::: GIVEN INFORMATION

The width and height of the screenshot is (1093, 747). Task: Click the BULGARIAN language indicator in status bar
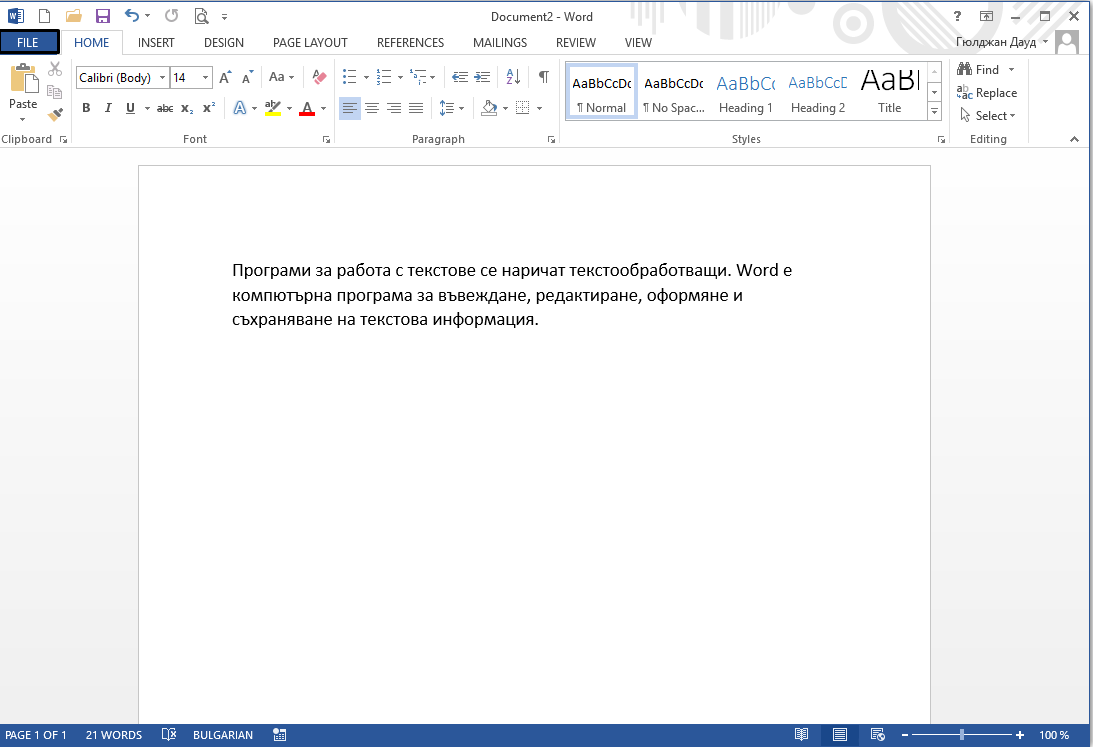(223, 735)
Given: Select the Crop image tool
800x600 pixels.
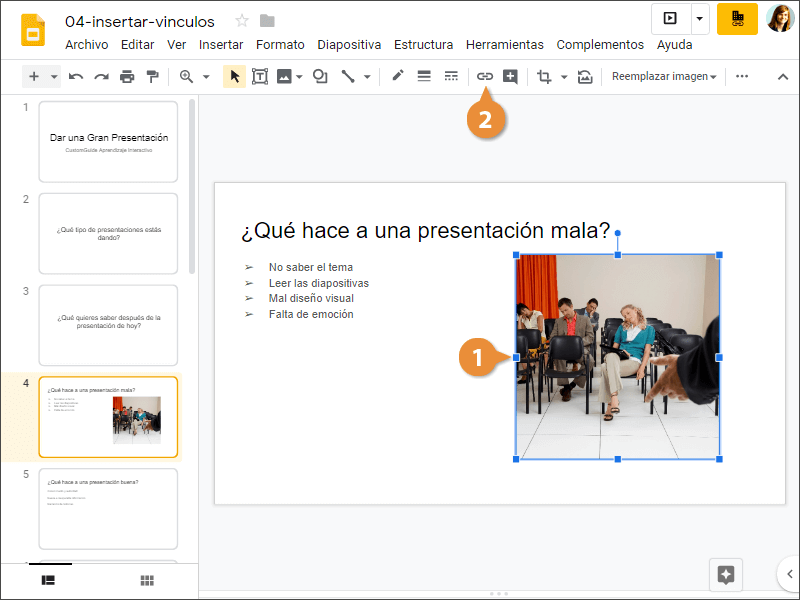Looking at the screenshot, I should point(544,76).
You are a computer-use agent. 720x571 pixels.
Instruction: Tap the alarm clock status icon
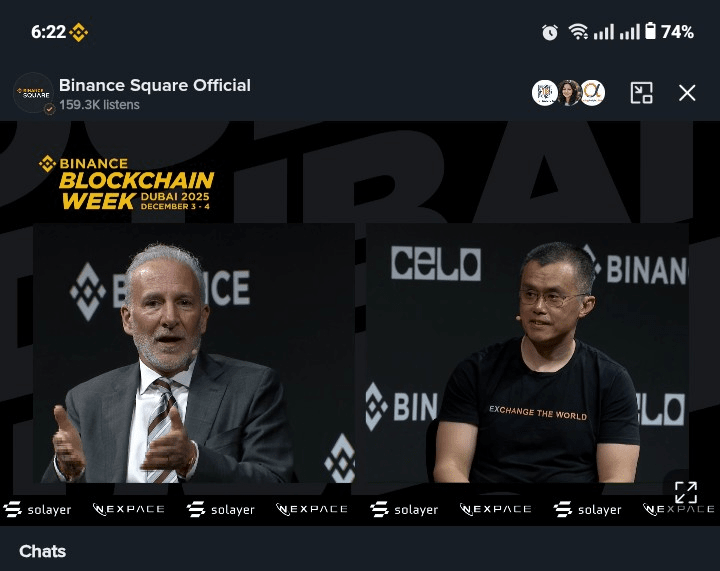click(x=550, y=32)
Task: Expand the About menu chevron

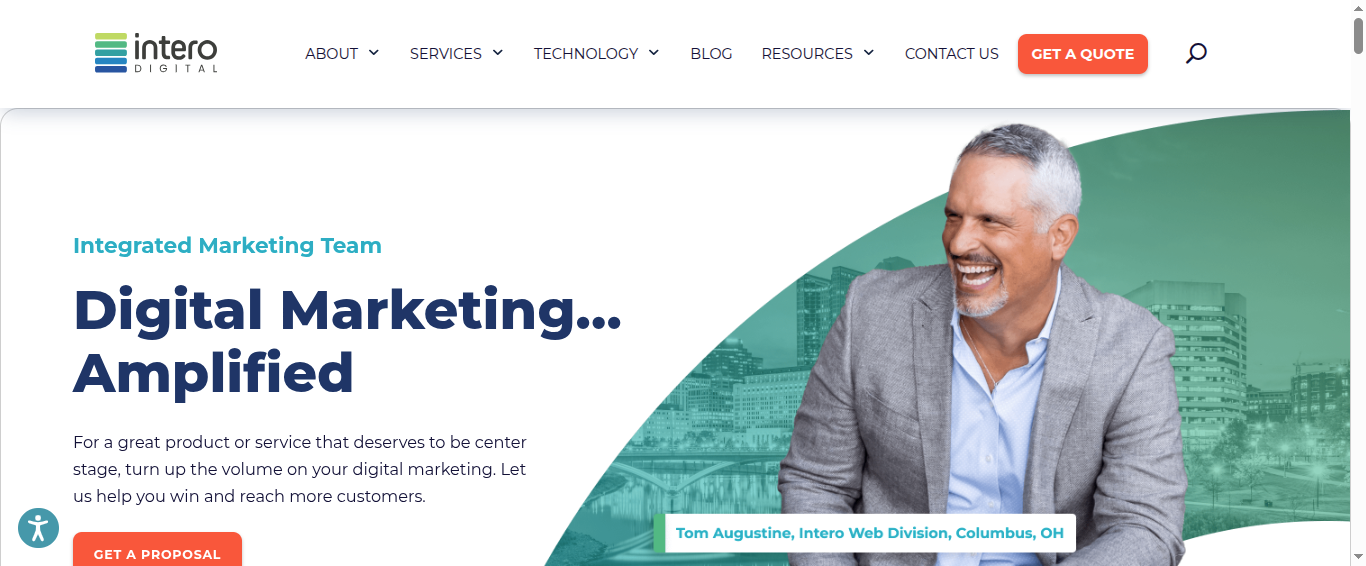Action: pos(374,53)
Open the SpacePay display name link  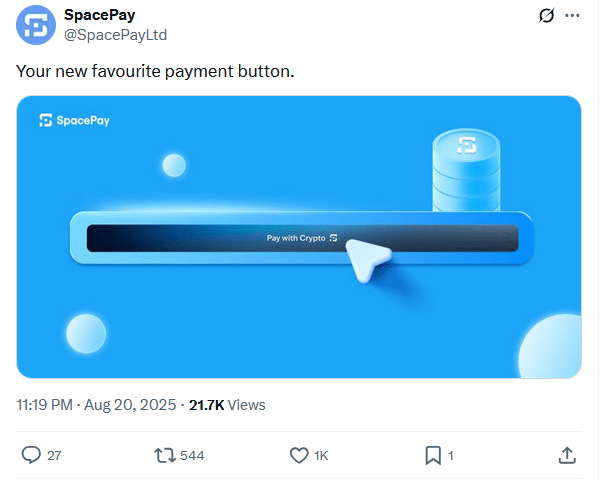coord(99,15)
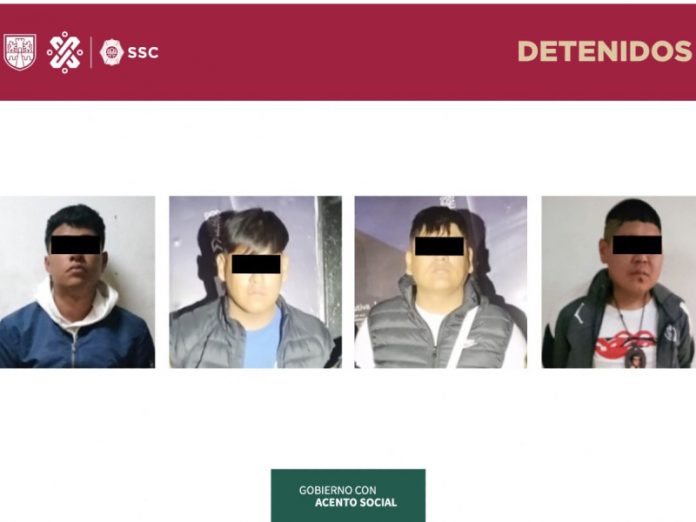Open the photo of the man in a blue jacket
Screen dimensions: 696x522
[77, 282]
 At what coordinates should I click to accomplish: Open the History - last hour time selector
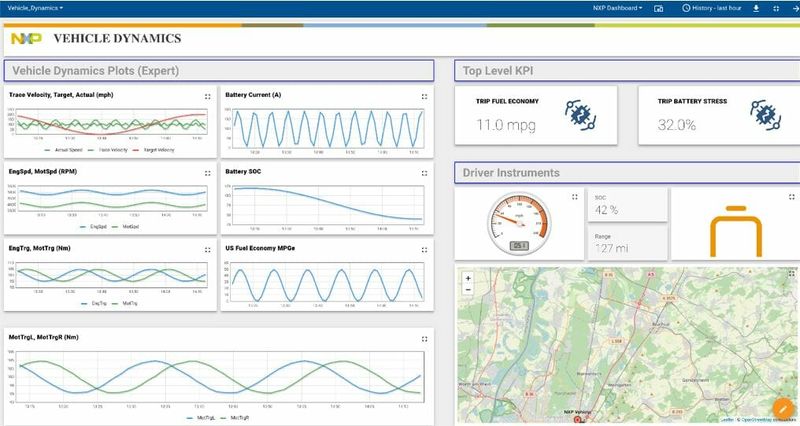(x=712, y=8)
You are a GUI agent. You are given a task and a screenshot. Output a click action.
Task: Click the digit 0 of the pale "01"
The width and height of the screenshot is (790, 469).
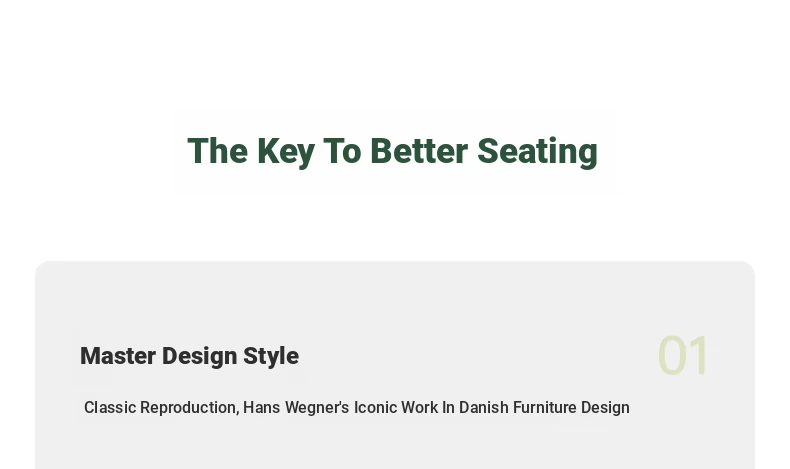[x=673, y=356]
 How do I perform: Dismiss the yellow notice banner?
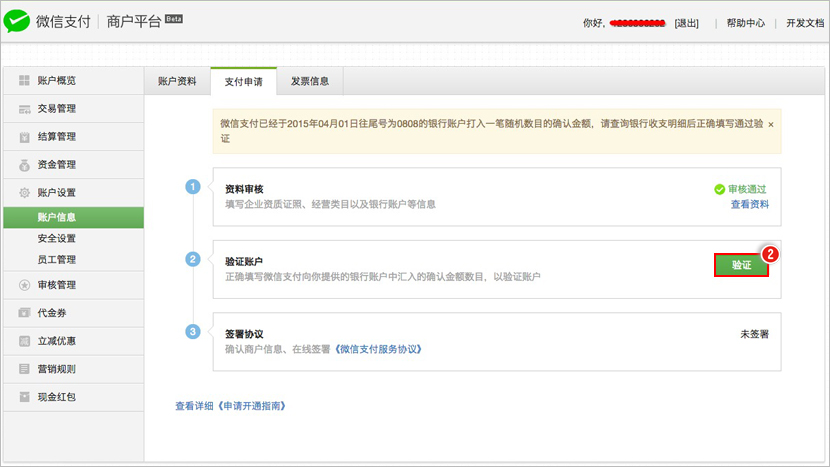coord(770,124)
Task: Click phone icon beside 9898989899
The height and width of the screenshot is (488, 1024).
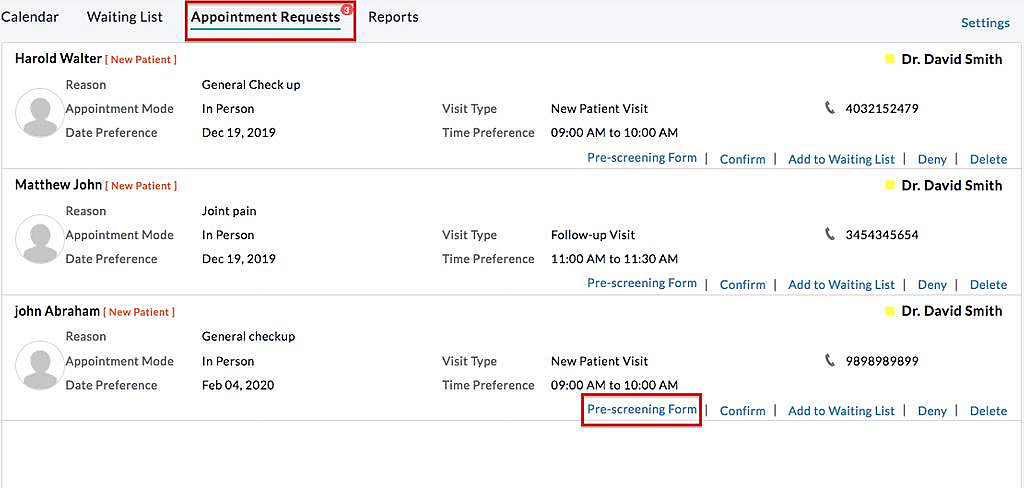Action: 830,360
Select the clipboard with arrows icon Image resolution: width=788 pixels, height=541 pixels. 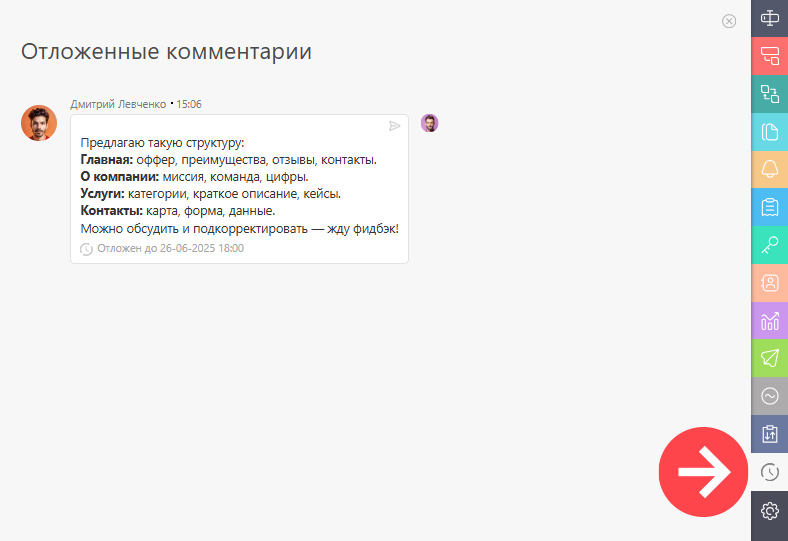769,434
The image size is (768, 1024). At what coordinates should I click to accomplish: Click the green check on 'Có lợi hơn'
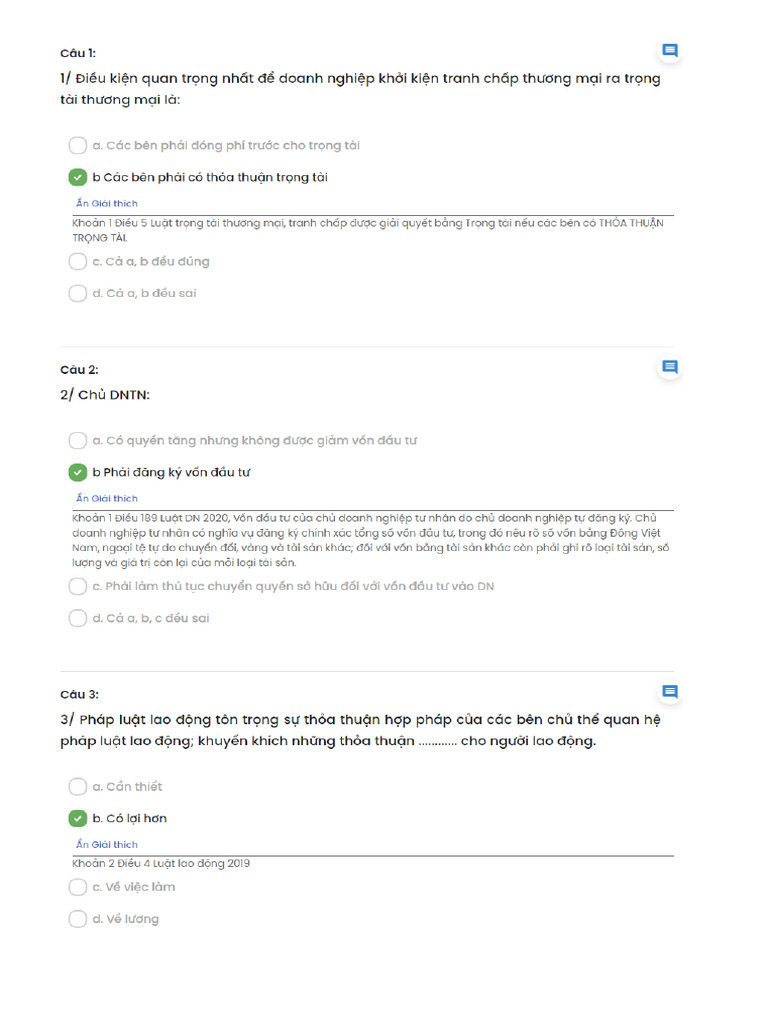tap(78, 819)
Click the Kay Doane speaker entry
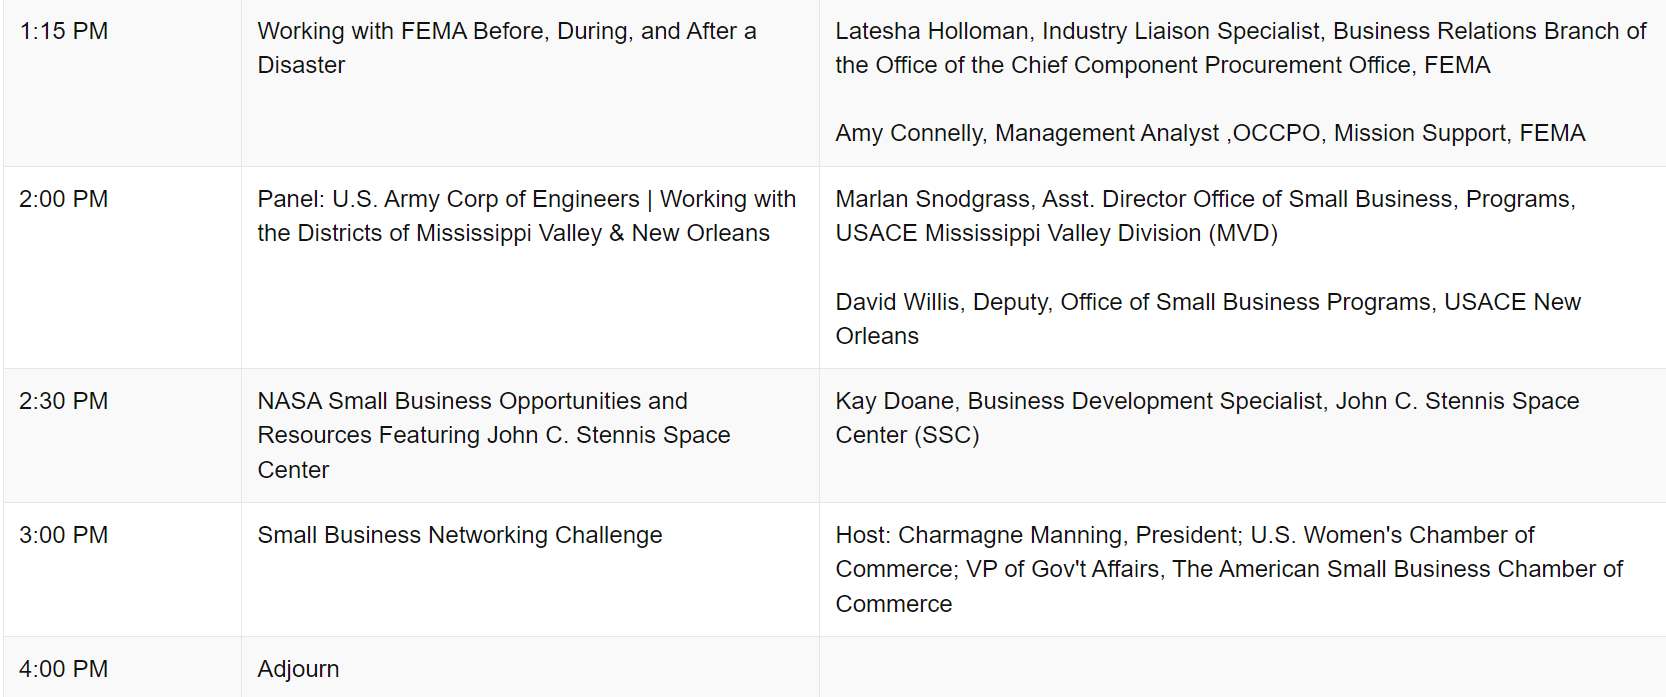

::::::

# TASK DIRECTIONS
Nothing but a number is needed: tally the lines of the listing that contain "agent".

# EXERCISE RESULT
2